France may be important to the countries of the Maghrib as a trade partner - it consumes 22.6 per cent of Morocco's exports and provides 12.5 per cent of its imports, and provides around seven percent of Algeria's total trade.

But more important, perhaps, are France's minority communities, where those from northern Africa - mainly from Morocco and Algeria - make up 31 per cent of the country's five million-strong non-EU ethnic minority, itself eight percent of France's total population. 

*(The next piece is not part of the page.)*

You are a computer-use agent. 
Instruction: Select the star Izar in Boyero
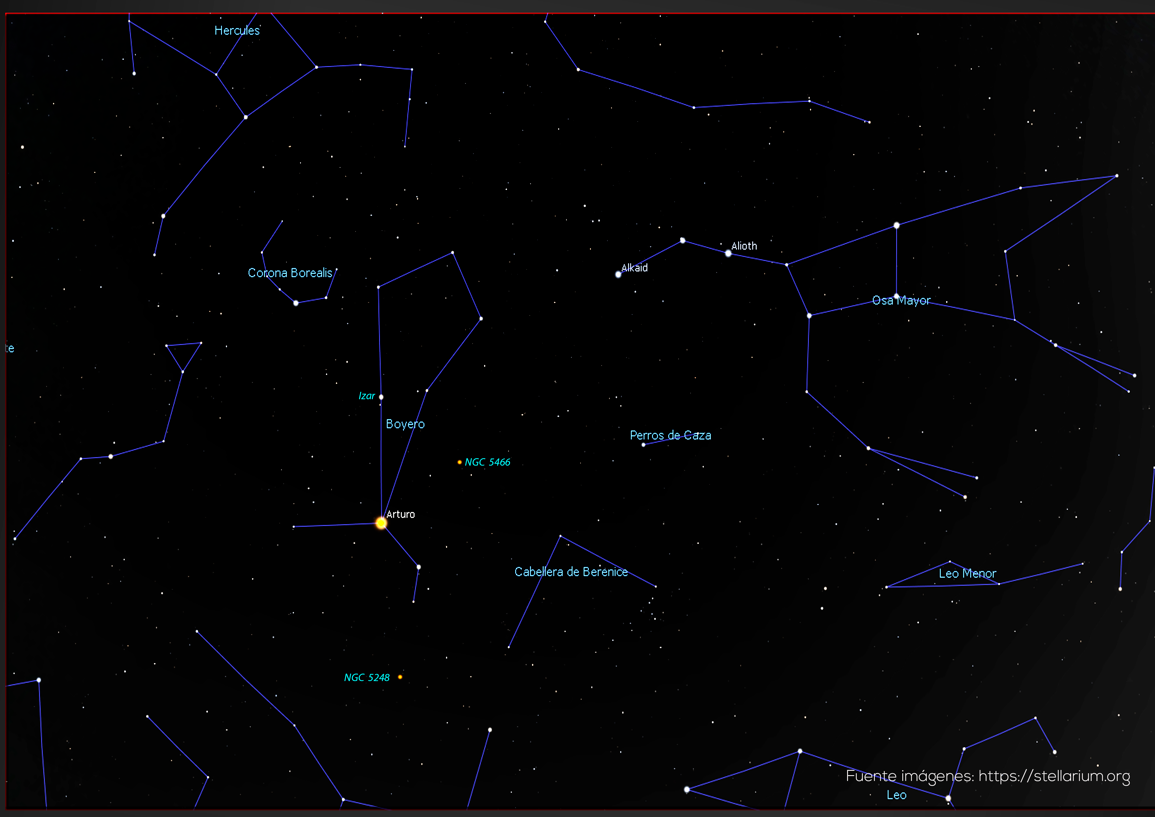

It is certainly the case that France is a very important source of remittances and investment for its North African partners - 40 per cent of Morocco's remittance payments come from France, for example.

Yet even this does not explain the intensity of the relationship. 

The real reasons seem to reflect a legacy of the peculiarly penetrating nature of North Africa's colonial experience. 

     The real reasons seem to reflect a legacy of the peculiarly penetrating nature of North Africa's colonial experience


There were significant differences in the nature of France's relationship with North Africa nations. Algeria was administratively an integral part of France from 1848 until 1962, whereas Tunisia and Morocco were "protectorates" - in which indigenous forms of governance were formally preserved.

All, however, were subjected to colonial settlement and to France's "mission civilisatrice". This involved profound cultural and linguistic penetration of their societies, leaving traces even today - and goes to explain much of the ambivalence that North Africans feel towards France, their "frère-ennemi".

French imperatives

Conversely, for France, the preservation of this cultural hegemony, as expressed through its vision of la Francophie and its active engagement with former colonies through its cooperation programmes and its willingness to provide - particularly in Africa - military aid, has been a constant of French foreign policy feature since the 1960s. 

Yet these relationships also have a wider connotation, too, in preserving the French self-image of France as a focus of revolutionary Enlightenment values and as an alternative to the hegemony of the Anglo-Saxon alternative.  

Latterly, this has even been a weapon against German dominance in Europe, as when France attempted in 2007 to define the Mediterranean as its own chasse-gardée, rather than as a European preserve, through Nicolas Sarkozy’s vision of the Mediterranean Union. 

Germany blocked that initiative then, but France still has its own unique diplomatic clout in North Africa. No wonder President Hollande is anxious to preserve his links to Algiers, Rabat and Tunis.

George Joffe is a research fellow at the Department of Politics and International Studies at the University of Cambridge and visiting professor of geography at Kings College, London, specialising in the Middle East. 


Opinions expressed in this article remain those of the author and do not necessarily represent those of al-Araby al-Jadeed, its editorial board or staff.